|PRAKAPENKA, DZIANIS - University Of Minnesota|
|LIANG, ZUOXIANG - University Of Minnesota|
|SANTOS, DANIEL - University Of Maryland|
|JIANG, JICAI - North Carolina State University|
|MA, LI - University Of Maryland|
|GARBE, JOHN - University Of Minnesota|
|MELTICCA, CHRISTIAN - North Carolina State University|
|HANSEN, PETER - University Of Florida|
|DA, YANG - University Of Minnesota|
Submitted to: Journal of Dairy Science
Publication Type: Abstract Only
Publication Acceptance Date: 4/2/2021
Publication Date: 6/28/2021
Citation: Prakapenka, D., Liang, Z., Van Raden, P.M., Santos, D., Jiang, J., Ma, L., Garbe, J.R., Melticca, C., Hansen, P.J., Da, Y. 2021. Genetic mechanisms of reproductive heterosis in crossbred dairy cows involve genome-wide additive and nonadditive effects [abstract]. Journal of Dairy Science. 104(Suppl. 1):224(abstr. P169).

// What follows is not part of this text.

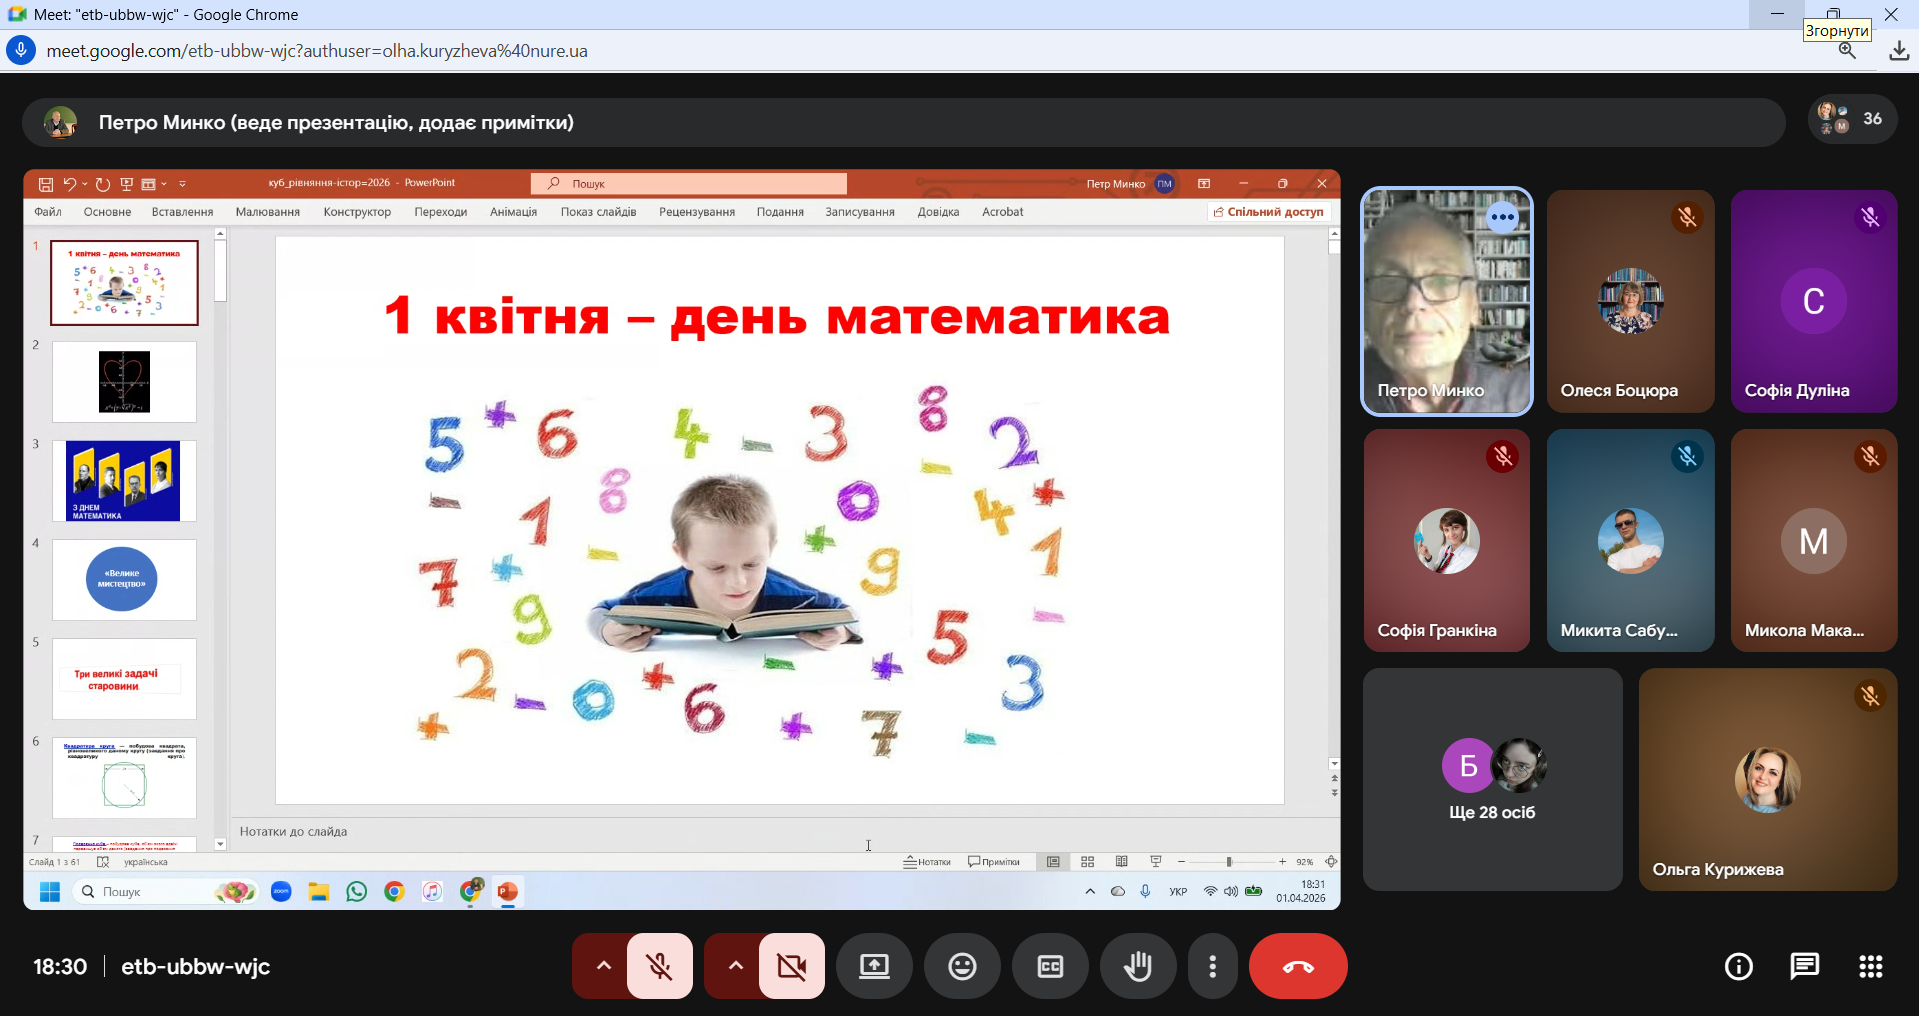
Task: Show the participant list with 36 people
Action: coord(1852,119)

Technical Abstract: Reproduction is one of the areas with strong heterosis in crossbred dairy cows. To identify the genetic mechanism of reproductive heterosis, we conducted a genome-wide association study for daughter pregnancy rate (DPR) using 79,294 SNPs and 9565 crossbred dairy cows. For the cut-off significance level of log(1/p) = 8 with the Bonferroni correction, the number of significant SNP effects was 16,449 for additive effects, and 10,449 for dominance effects, compared to only 112 additive and 2 dominance effects for DPR from a large-scale Holstein GWAS. The most significant additive effect had a log(1/p) of 53, whereas the most significant dominance effects had a log(1/p) of 203, and 481 dominance effects had log(1/p)>53. For pairwise epistasis effects, the cut-off significance level with the Bonferroni correction was log(1/p) = 12. This study only focused on the top 50,000 pairwise effects with minimal log(1/p) value of 29. Of these 50,000 effects, 50.2% were A×A effects, 37.6% A×D and D×A, and 12.2% D×D, with 30% intra-chromosome and 70% inter-chromosome epistasis effects. Of the A×A effects, 82% were inter-chromosome and 18% were intra-chromosome effects. These results indicated that the genetic mechanism of reproductive heterosis involved both additive and nonadditive effects, and inter-chromosome A×A effects had a major role in reproductive heterosis. The large number of significant additive effects indicated a larger collection of favorable alleles for DPR in crossbred cows than in purebred Holsteins in comparison with previous GWAS results for Holsteins, and the large numbers of significant dominance and epistasis effects indicated a major role of nonadditive effects underlying reproductive heterosis in crossbred dairy cows. The intra-chromosome and inter-chromosome epistasis effects as well as the significant additive and dominance effects involved all chromosomes, indicating that the entire genome contributed to reproductive heterosis.